Nvidia’s ‘Cosmos’ AI helps humanoid robots navigate around the world

Nvidia announced today that it is releasing a family of foundational AI models called Cosmos that can be used to train humanoids, industrial robots and self-driving cars. While language models learn how to generate text by training on large volumes of books, articles and social media posts, Cosmos is designed to generate images and 3D models of the physical world.

During a keynote speech at the annual CES conference in Las Vegas, Nvidia CEO Jensen Huang showed examples of Cosmos being used to simulate activities inside warehouses. The universe was trained on 20 million hours of real footage of “people walking, waving, manipulating things,” Jensen said. “It’s not about producing creative content, but teaching AI to understand the physical world.”

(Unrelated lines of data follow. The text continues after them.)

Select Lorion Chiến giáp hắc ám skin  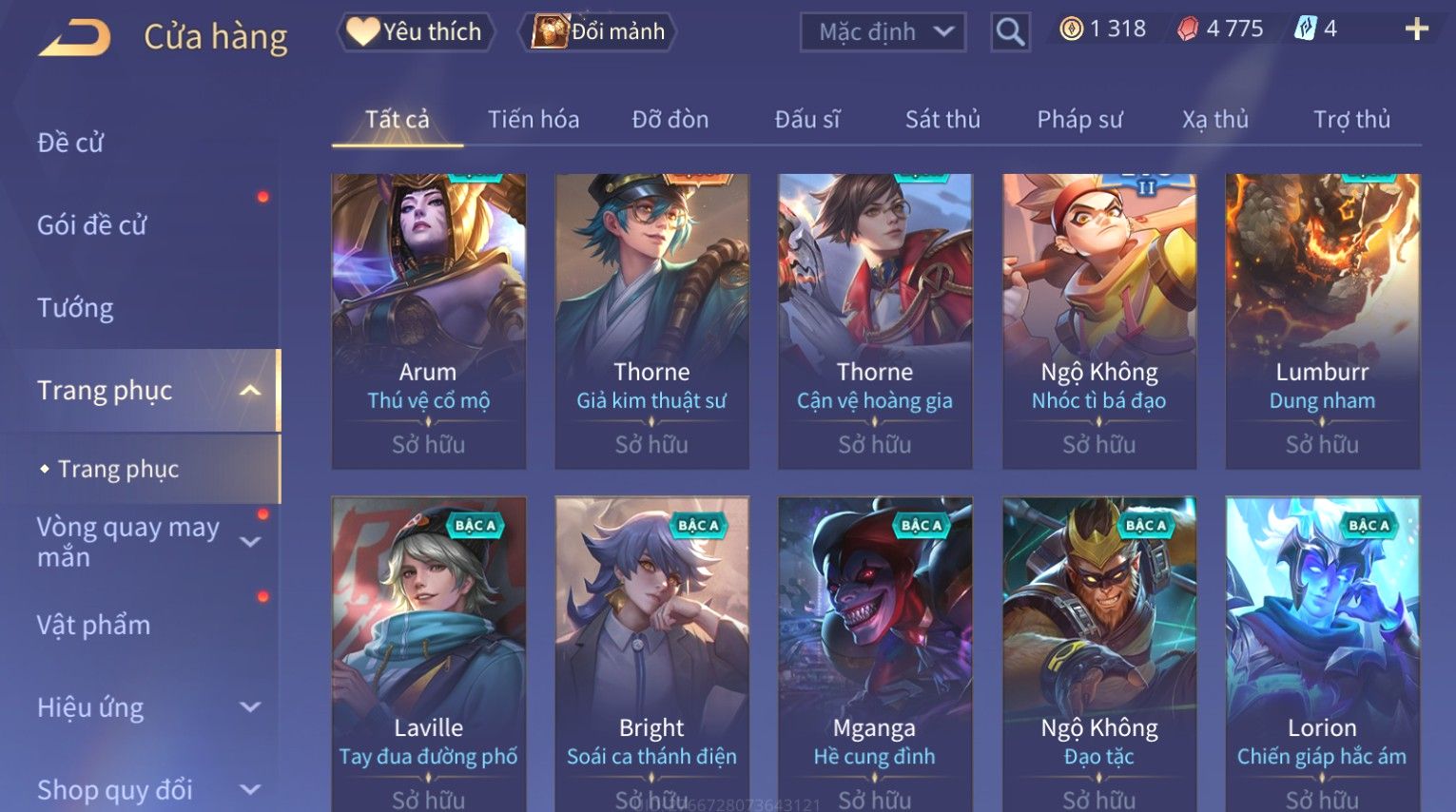tap(1322, 654)
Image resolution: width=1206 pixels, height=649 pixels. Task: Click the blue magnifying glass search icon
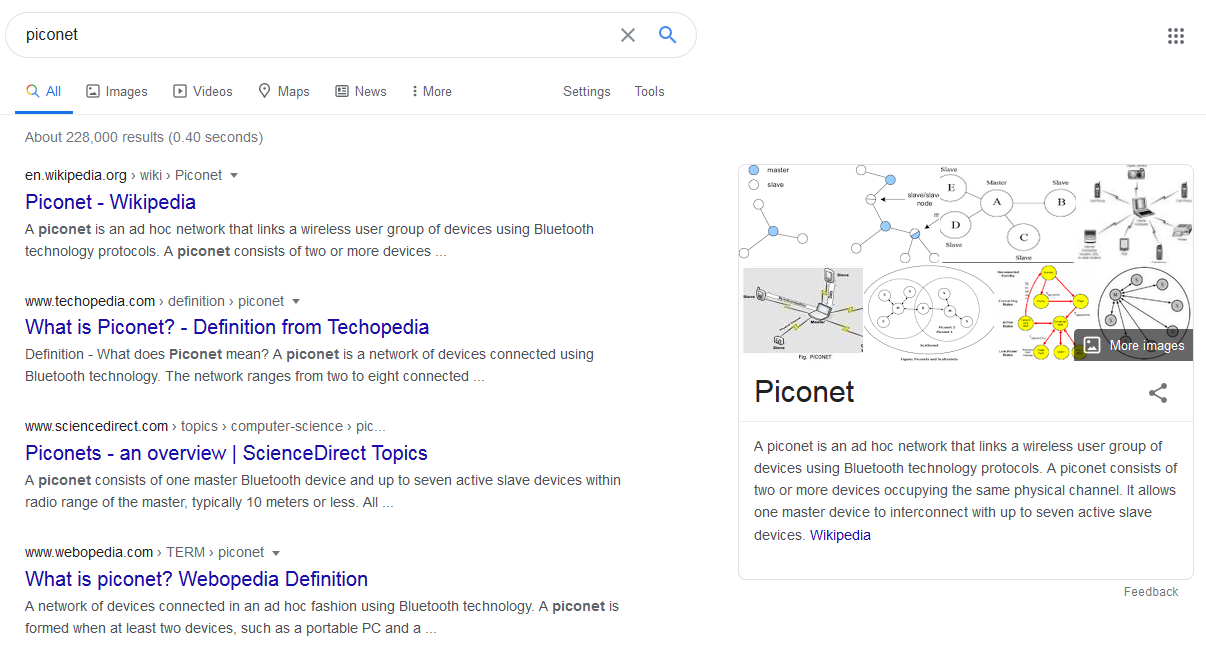tap(667, 35)
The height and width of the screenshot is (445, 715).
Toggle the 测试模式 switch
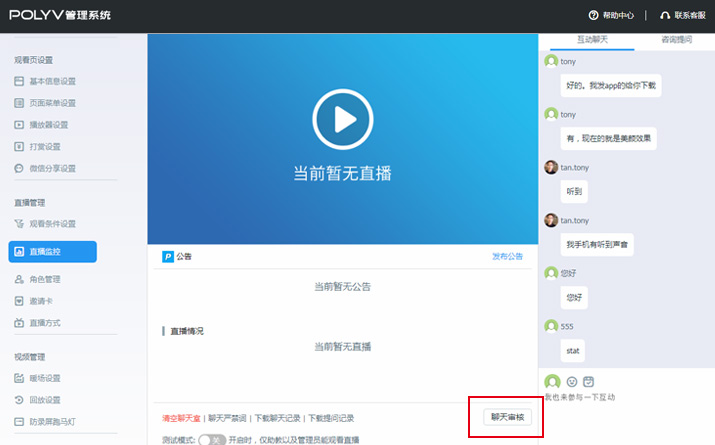click(x=211, y=439)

Researchers and startups hope that these kinds of basic models can happen Give robots used in factories and homes More advanced capabilities. Cosmos, for example, can generate realistic video footage of boxes falling from shelves inside a warehouse, which can be used to train a robot to recognize accidents. Users can also fine-tune the models using their own data.

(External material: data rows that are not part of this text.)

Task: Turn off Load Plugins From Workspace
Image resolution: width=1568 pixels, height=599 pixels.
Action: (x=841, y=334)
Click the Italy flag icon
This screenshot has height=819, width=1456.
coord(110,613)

Nvidia says many companies are already using Cosmos, including humanoid robot startups Agility and Figure AI, as well as self-driving car companies like Uber, Wabi and Wave.

Image may contain: clothing hard hat helmet architecture building factory computer hardware electronics and hardware

Examples of warehouse footage produced by Cosmos.

Courtesy of Nvidia

Nvidia also announced software designed to help different types of robots learn to perform new tasks more efficiently. The new feature is part of Nvidia’s existing Isaac robot simulation platform that will allow robot builders to take many examples of a demanding task, such as understanding a specific object, and generating large amounts of synthetic training data.

Nvidia hopes Cosmos and Isaac will appeal to companies looking to build and use humanoid robots. Jensen was joined on stage at CES by life-size images of 14 different humanoid robots developed by companies including Tesla, Boston Dynamics, Agility, and Figure.